Il n’y a pas de traitement spécifique pour APOL1 encore - mais cela va changer. En octobre 2023, une molécule appelée VX-147, développée par Vertex Pharmaceuticals, a montré une réduction de 37 % de la protéinurie en seulement 13 semaines dans un essai clinique. Ce pourrait être le premier traitement ciblé contre la maladie rénale APOL1.

Médecin et patient dans une clinique, un test génétique projette un gène APOL1, avec une carte mondiale des inégalités en arrière-plan.

Un problème mondial

Le problème, c’est que ce test et ces traitements sont presque inaccessibles dans les pays à revenu faible ou intermédiaire. Seuls 12 % des pays à faible revenu ont la capacité de faire un test APOL1. Pourtant, ce sont aussi les régions où les variantes sont les plus fréquentes - en Afrique de l’Ouest, en Afrique centrale, dans les Caraïbes.

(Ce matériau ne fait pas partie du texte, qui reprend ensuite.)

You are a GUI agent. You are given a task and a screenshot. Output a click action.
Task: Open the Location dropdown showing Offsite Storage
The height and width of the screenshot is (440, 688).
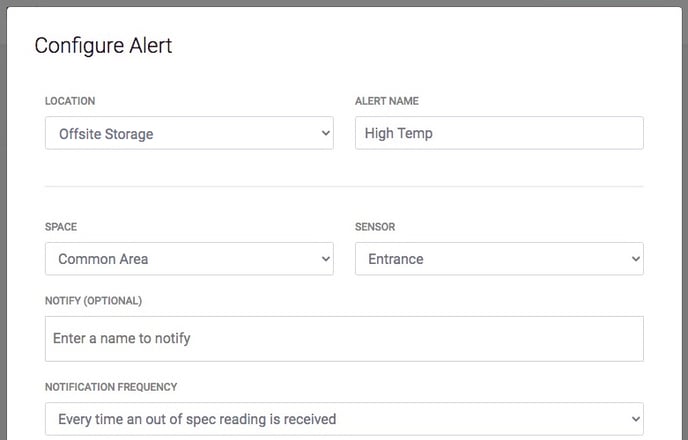click(189, 133)
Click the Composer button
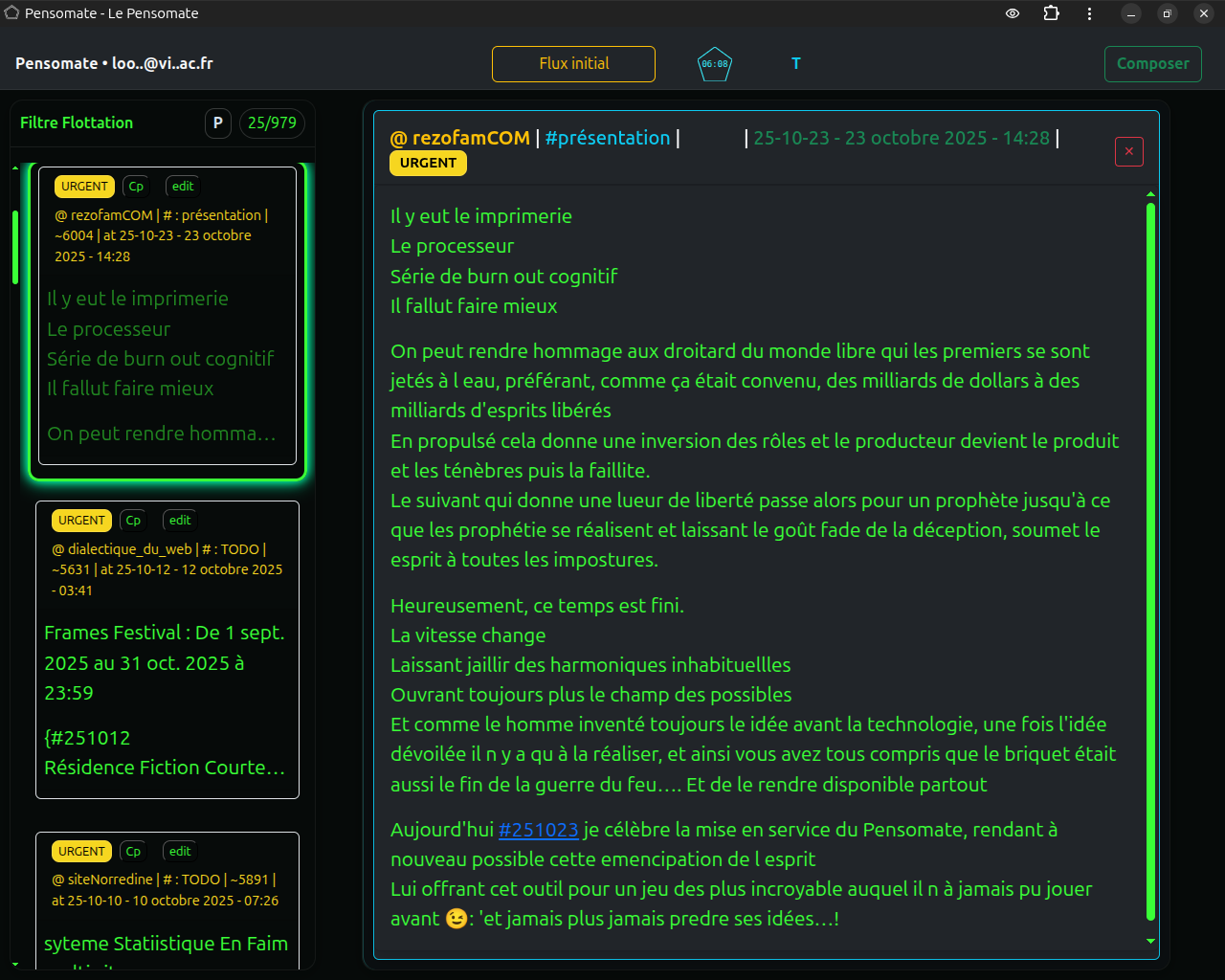The height and width of the screenshot is (980, 1225). point(1152,63)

Le projet Global Kidney Health Atlas de 2023 appelle cela une « injustice en santé » : une découverte scientifique majeure, qui pourrait sauver des vies, est bloquée par des inégalités économiques et géographiques.

Et les médecins ?

Les directives de la Société Américaine de Néphrologie, mises à jour en mars 2023, recommandent désormais de ne plus utiliser de facteurs de correction raciale dans les calculs de la fonction rénale (comme la formule eGFR). Pourquoi ? Parce que les estimations basées sur la race sont inexactes et masquent les véritables causes génétiques.

Le Dr Olugbenga Gbadegesin, de l’université Vanderbilt, l’a dit clairement : « Nous ne devons pas confondre la race - un concept social - avec l’ascendance génétique. »

Le gène APOL1 n’est pas un « problème noir ». C’est un problème de génétique ancestrale. Et traiter les inégalités rénales, c’est d’abord comprendre cette distinction.

Que réserve l’avenir ?

En 2023, le NIH a lancé une étude de 10 ans appelée APOL1 Observational Study, qui suit 5 000 personnes avec un génotype à haut risque. L’objectif ? Comprendre quels facteurs déclenchent vraiment la maladie, et comment la prévenir.

Si les traitements ciblés comme VX-147 réussissent, ils pourraient réduire les disparités dans les insuffisances rénales de 25 à 35 % d’ici 2035. Mais cela ne suffira pas si les tests ne sont pas accessibles à tous.

La science a trouvé une pièce manquante du puzzle. Maintenant, c’est à nous - médecins, patients, décideurs - de la placer au bon endroit.